La città era stata indagata per la prima volta da una missione archeologica tedesca negli anni ’70; sempre un ateneo tedesco, a partire dal 2015, ha ripreso gli scavi nella zona, portando alla luce alcuni imponenti costruzioni, tra cui delle terme imperiali. È stato ampliando questi scavi che gli archeologi pisani, in collaborazione con l’ateneo di Münster e sotto la guida congiunta dei proff. Margherita Facella e Michael Blömer, hanno rinvenuto un altro grande edificio pubblico, identificato poi come “archivio cittadino” tramite la strepitosa raccolta di oltre 2000 bullae, o “impronte di sigillo”. Questi importantissimi reperti consistono in piccoli grumi d’argilla, su cui è riportata come fosse un timbro l’impronta di anelli, sigilli e altri strumenti amministrativi; essi servivano a sigillare documenti, garantendone l’integrità e la segretezza.
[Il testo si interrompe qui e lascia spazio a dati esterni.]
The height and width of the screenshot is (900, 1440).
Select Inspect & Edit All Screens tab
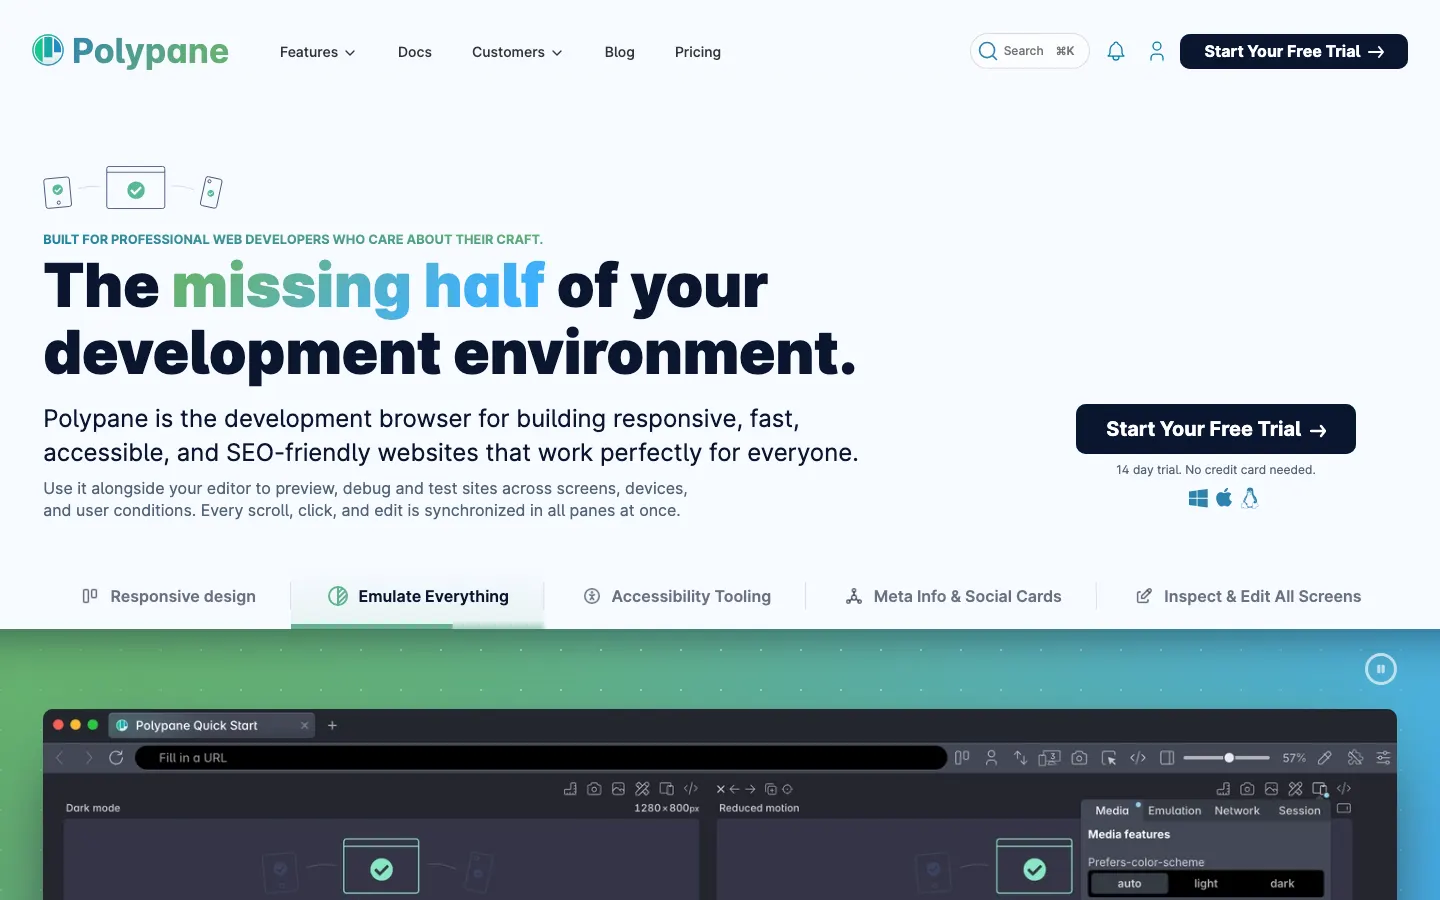(1248, 597)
La loro estrema, innata fragilità, li rende difficili da ritrovare, conservare e decifrare in condizioni normali; tuttavia, in questo caso l’incendio che ha portato alla distruzione dei documenti che essi sigillavano, ha involontariamente causato la cottura dei grumi d’argilla, rendendoli più resistenti e consentendo agli archeologi di rinvenirli in ottime condizioni. Come spiegato dallo studioso Touraj Daryaee, “i nuovi reperti rinvenuti raccontano l’imperialismo, la religione e la cultura dell’antico Impero Romano”, attraverso le immagini impresse nell’argilla. Quando le impronte appartengono a sigilli di amministratori pubblici, esse spesso raffigurano divinità ed entità legate alla città di Doliche, tra cui spicca naturalmente il già citato “Zeus Dolicheno”; più vario invece il repertorio iconografico dei sigilli appartenuti a privati cittadini.
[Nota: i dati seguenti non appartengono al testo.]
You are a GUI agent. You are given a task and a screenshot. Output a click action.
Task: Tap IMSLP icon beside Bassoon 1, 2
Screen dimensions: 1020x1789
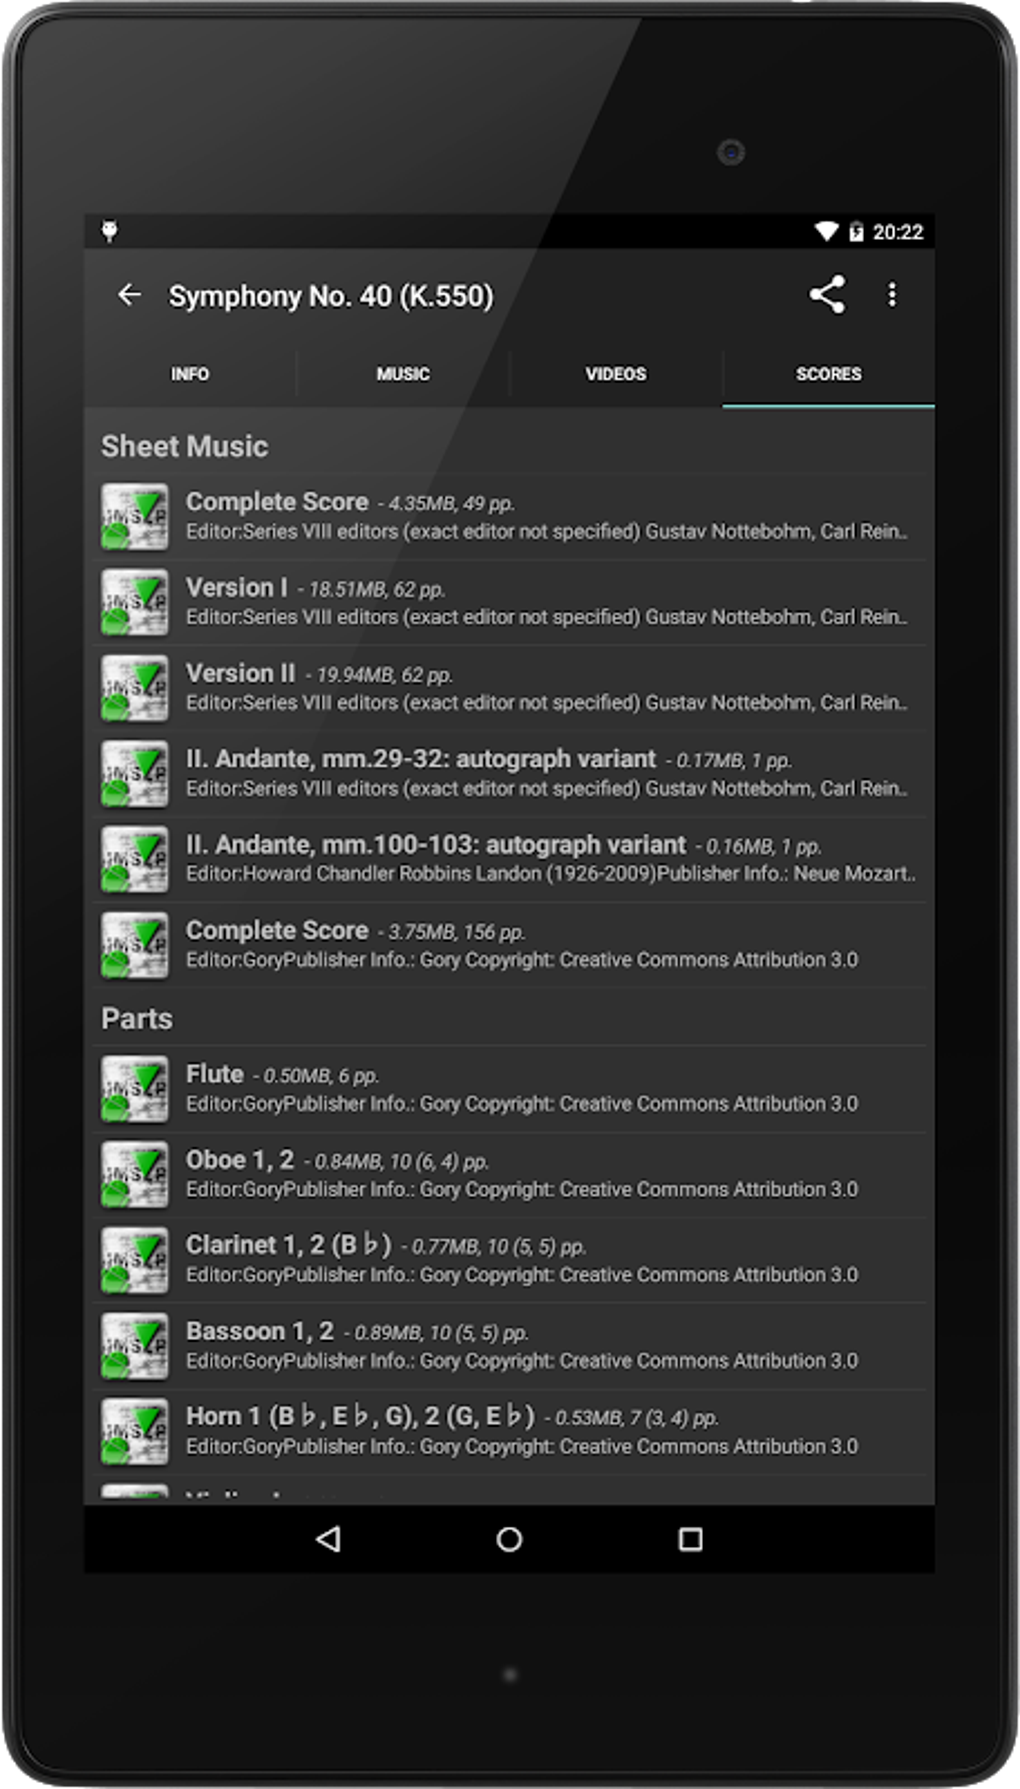[135, 1346]
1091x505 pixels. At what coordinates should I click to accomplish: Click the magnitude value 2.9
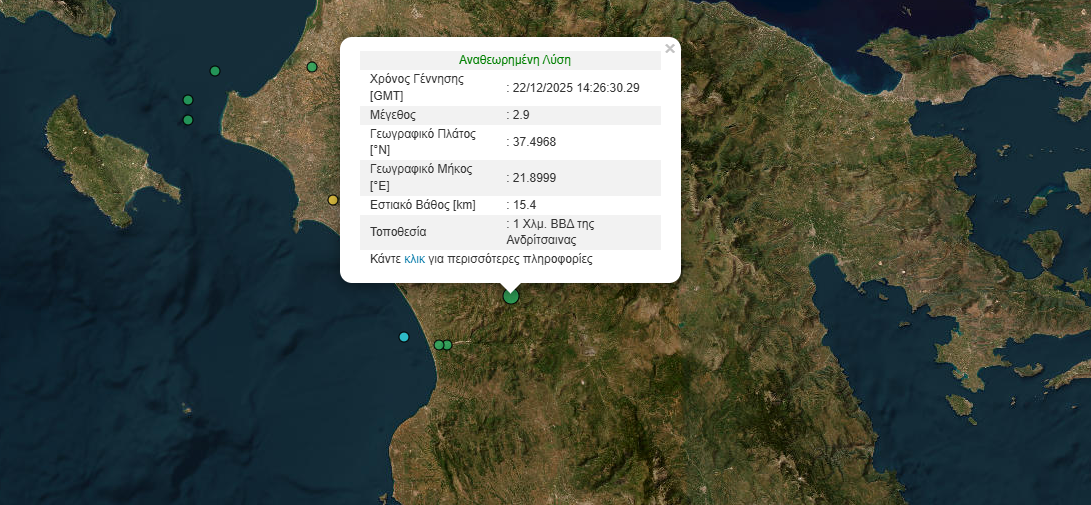pyautogui.click(x=521, y=115)
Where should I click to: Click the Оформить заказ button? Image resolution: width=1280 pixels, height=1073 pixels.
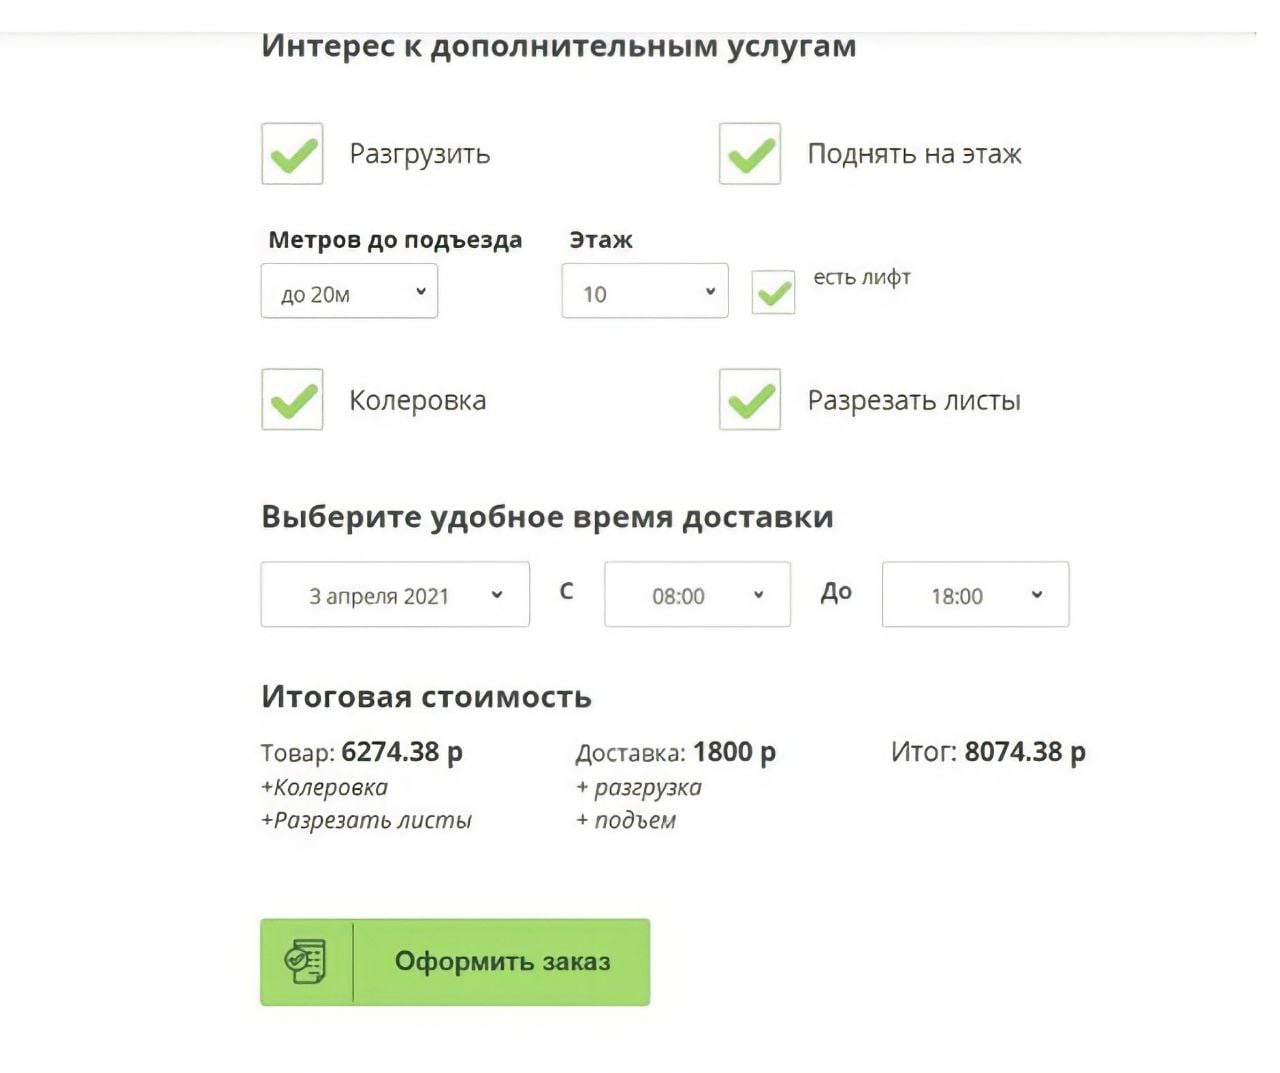(455, 962)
La prof.ssa Facella si è detta estremamente felice “dei risultati raggiunti da questa prima campagna di scavo” e, nel ringraziare l’Ateneo pisano e il personale che ha consentito lo svolgimento delle indagini, ha posto l’attenzione sull’importanza che ha avuto e potrebbe ancora avere la missione archeologica per la regione in cui si è svolta. “È anche importante – ha commentato – che il progetto interessi una zona recentemente colpita da un devastante terremoto, in cui l’investimento di risorse è di sicuro aiuto per la popolazione, che ha trovato nelle strutture della missione archeologica un rifugio e da parte del gruppo di ricerca un aiuto concreto. La valorizzazione del patrimonio archeologico a fini turistici sarebbe poi indubbiamente un apporto significativo alla ripresa di questa regione”.